Política
Moraes vota por condenação de Bolsonaro em julgamento do “núcleo crucial” do golpe
Ministro do STF abre votação histórica contra ex-presidente e aliados militares; penas podem ultrapassar 40 anos de prisão.
O ministro Alexandre de Moraes, do Supremo Tribunal Federal (STF), deu nesta terça-feira (9) o primeiro voto para condenar o ex-presidente Jair Bolsonaro (PL) e outros sete réus acusados de integrar o chamado “núcleo crucial” da trama golpista. O julgamento ocorre na Primeira Turma da Corte e deve se estender até a sexta-feira (12).
As penas ainda serão definidas, mas, caso a maioria acompanhe Moraes, Bolsonaro poderá enfrentar até 43 anos de prisão.
Um julgamento sem precedentes
Trata-se da primeira vez que um ex-presidente da República e oficiais do alto escalão das Forças Armadas respondem por crimes contra a democracia no Brasil. A denúncia é baseada na Lei de Segurança Nacional e inclui crimes de tentativa de abolição do Estado Democrático de Direito e de golpe de Estado.
Além de Bolsonaro, são réus Walter Braga Netto, Augusto Heleno, Alexandre Ramagem, Anderson Torres, Paulo Sérgio Nogueira, Almir Garnier e Mauro Cid.

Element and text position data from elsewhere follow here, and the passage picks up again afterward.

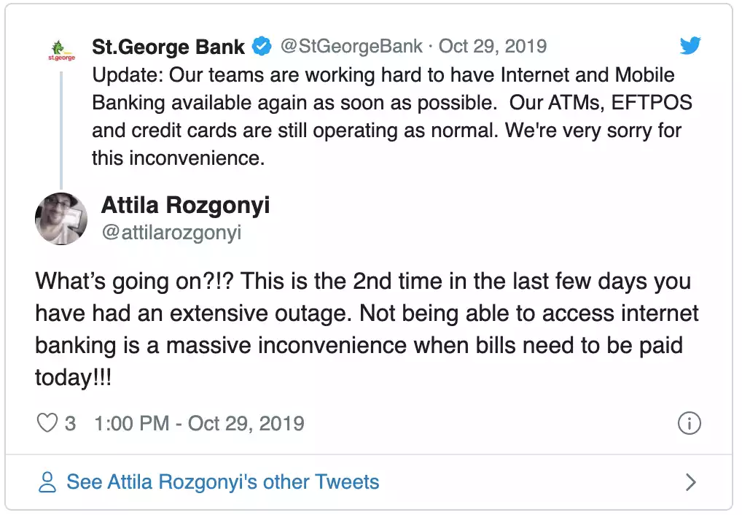This screenshot has height=515, width=742.
Task: Click the St.George Bank update tweet text
Action: click(x=392, y=116)
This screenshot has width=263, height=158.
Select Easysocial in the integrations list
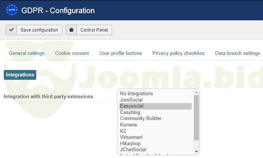point(132,106)
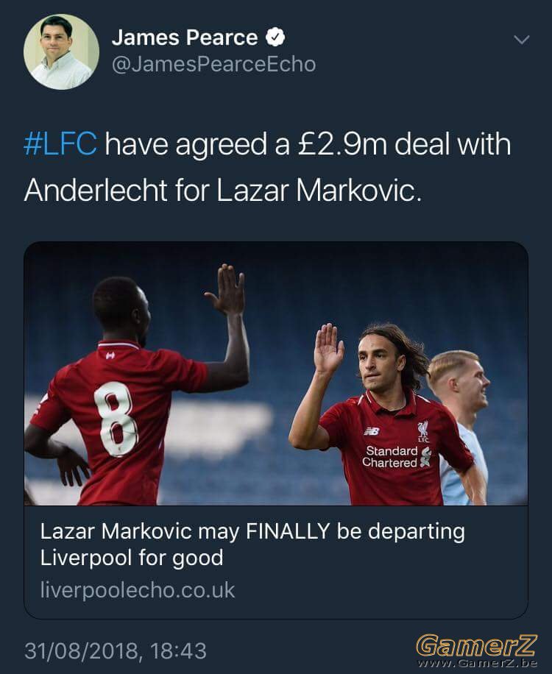Open the @JamesPearceEcho handle
This screenshot has width=552, height=674.
click(213, 65)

Duro contra-ataque de Moraes
No voto de mais de cinco horas, Moraes classificou os réus como “terroristas” e “delinquentes do PCC”, criticando as condutas como “vergonhosas” e “golpistas”.
Segundo o ministro, a conspiração não se limitou a “cogitações”, mas envolveu atos executórios concretos, como a elaboração de decretos golpistas para anular eleições, prender autoridades e instaurar estado de sítio.
“O Brasil quase voltou a uma ditadura que durou 20 anos porque uma organização criminosa liderada por Jair Bolsonaro não sabe perder eleições”, afirmou o relator.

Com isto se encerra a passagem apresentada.